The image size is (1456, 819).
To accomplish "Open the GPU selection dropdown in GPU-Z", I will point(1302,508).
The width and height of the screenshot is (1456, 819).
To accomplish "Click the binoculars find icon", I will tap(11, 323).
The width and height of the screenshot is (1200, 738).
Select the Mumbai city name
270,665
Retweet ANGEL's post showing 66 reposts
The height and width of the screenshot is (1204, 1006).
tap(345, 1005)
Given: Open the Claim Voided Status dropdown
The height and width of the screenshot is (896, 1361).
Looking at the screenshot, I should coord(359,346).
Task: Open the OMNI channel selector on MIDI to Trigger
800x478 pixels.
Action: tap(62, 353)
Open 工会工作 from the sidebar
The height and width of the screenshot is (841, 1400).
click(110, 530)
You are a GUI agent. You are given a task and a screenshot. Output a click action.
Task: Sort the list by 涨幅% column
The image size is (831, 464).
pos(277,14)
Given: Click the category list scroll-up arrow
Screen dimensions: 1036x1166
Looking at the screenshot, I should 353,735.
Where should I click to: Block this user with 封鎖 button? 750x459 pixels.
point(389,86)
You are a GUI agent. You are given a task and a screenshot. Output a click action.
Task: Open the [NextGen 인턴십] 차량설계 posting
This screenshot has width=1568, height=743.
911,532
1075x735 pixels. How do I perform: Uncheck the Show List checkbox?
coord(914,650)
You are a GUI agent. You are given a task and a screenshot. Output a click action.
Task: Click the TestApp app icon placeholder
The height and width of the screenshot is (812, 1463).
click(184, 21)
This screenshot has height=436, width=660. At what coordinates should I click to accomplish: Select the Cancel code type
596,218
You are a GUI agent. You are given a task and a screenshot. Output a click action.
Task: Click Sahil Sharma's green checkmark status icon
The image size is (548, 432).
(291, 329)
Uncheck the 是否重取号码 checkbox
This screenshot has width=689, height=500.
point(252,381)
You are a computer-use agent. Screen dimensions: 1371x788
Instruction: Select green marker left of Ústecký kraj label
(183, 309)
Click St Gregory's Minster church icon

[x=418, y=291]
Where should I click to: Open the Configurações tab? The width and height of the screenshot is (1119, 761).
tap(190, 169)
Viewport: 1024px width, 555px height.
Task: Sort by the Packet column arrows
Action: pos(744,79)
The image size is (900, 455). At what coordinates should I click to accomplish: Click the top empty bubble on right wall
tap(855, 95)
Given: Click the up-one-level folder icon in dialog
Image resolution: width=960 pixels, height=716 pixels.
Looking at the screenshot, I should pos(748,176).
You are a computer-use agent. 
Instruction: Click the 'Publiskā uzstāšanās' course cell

> [Set task]: Arrange every line of the material above as a numbered list, leaving out any blank lines.

> [Solution for this task]:
1. The image size is (1456, 819).
2. To accomplish "Open the GPU selection dropdown in GPU-Z", I will point(1302,508).
3. The width and height of the screenshot is (1456, 819).
4. To accomplish "Click the binoculars find icon", I will tap(11, 323).
5. The width and height of the screenshot is (1200, 738).
6. Select the Mumbai city name
7. 270,665
8. Retweet ANGEL's post showing 66 reposts
9. The height and width of the screenshot is (1204, 1006).
10. tap(345, 1005)
11. Given: Open the Claim Voided Status dropdown
12. The height and width of the screenshot is (896, 1361).
13. Looking at the screenshot, I should coord(359,346).
14. Task: Open the OMNI channel selector on MIDI to Trigger
15. 800x478 pixels.
16. Action: tap(62, 353)
17. Open 工会工作 from the sidebar
18. The height and width of the screenshot is (841, 1400).
19. click(110, 530)
20. You are a GUI agent. You are given a task and a screenshot. Output a click action.
21. Task: Sort the list by 涨幅% column
22. The image size is (831, 464).
23. pos(277,14)
24. Given: Click the category list scroll-up arrow
25. Screen dimensions: 1036x1166
26. Looking at the screenshot, I should 353,735.
27. Where should I click to: Block this user with 封鎖 button? 750x459 pixels.
28. point(389,86)
29. You are a GUI agent. You are given a task and a screenshot. Output a click action.
30. Task: Open the [NextGen 인턴십] 차량설계 posting
31. This screenshot has width=1568, height=743.
32. 911,532
33. 1075x735 pixels. How do I perform: Uncheck the Show List checkbox?
34. coord(914,650)
35. You are a GUI agent. You are given a task and a screenshot. Output a click action.
36. Task: Click the TestApp app icon placeholder
37. The height and width of the screenshot is (812, 1463).
38. click(184, 21)
39. This screenshot has height=436, width=660. At what coordinates should I click to accomplish: Select the Cancel code type
40. 596,218
41. You are a GUI agent. You are given a task and a screenshot. Output a click action.
42. Task: Click Sahil Sharma's green checkmark status icon
43. The image size is (548, 432).
44. (291, 329)
45. Uncheck the 是否重取号码 checkbox
46. This screenshot has width=689, height=500.
47. point(252,381)
48. You are a computer-use agent. Screen dimensions: 1371x788
49. Instruction: Select green marker left of Ústecký kraj label
50. (183, 309)
51. Click St Gregory's Minster church icon
52. [x=418, y=291]
53. Where should I click to: Open the Configurações tab? The width and height of the screenshot is (1119, 761).
54. tap(190, 169)
55. Viewport: 1024px width, 555px height.
56. Task: Sort by the Packet column arrows
57. Action: pos(744,79)
58. The image size is (900, 455). At what coordinates should I click to accomplish: Click the top empty bubble on right wall
59. tap(855, 95)
60. Given: Click the up-one-level folder icon in dialog
61. Image resolution: width=960 pixels, height=716 pixels.
62. Looking at the screenshot, I should pos(748,176).
63. You are a computer-use agent. 
64. Instruction: Click the 'Publiskā uzstāšanās' course cell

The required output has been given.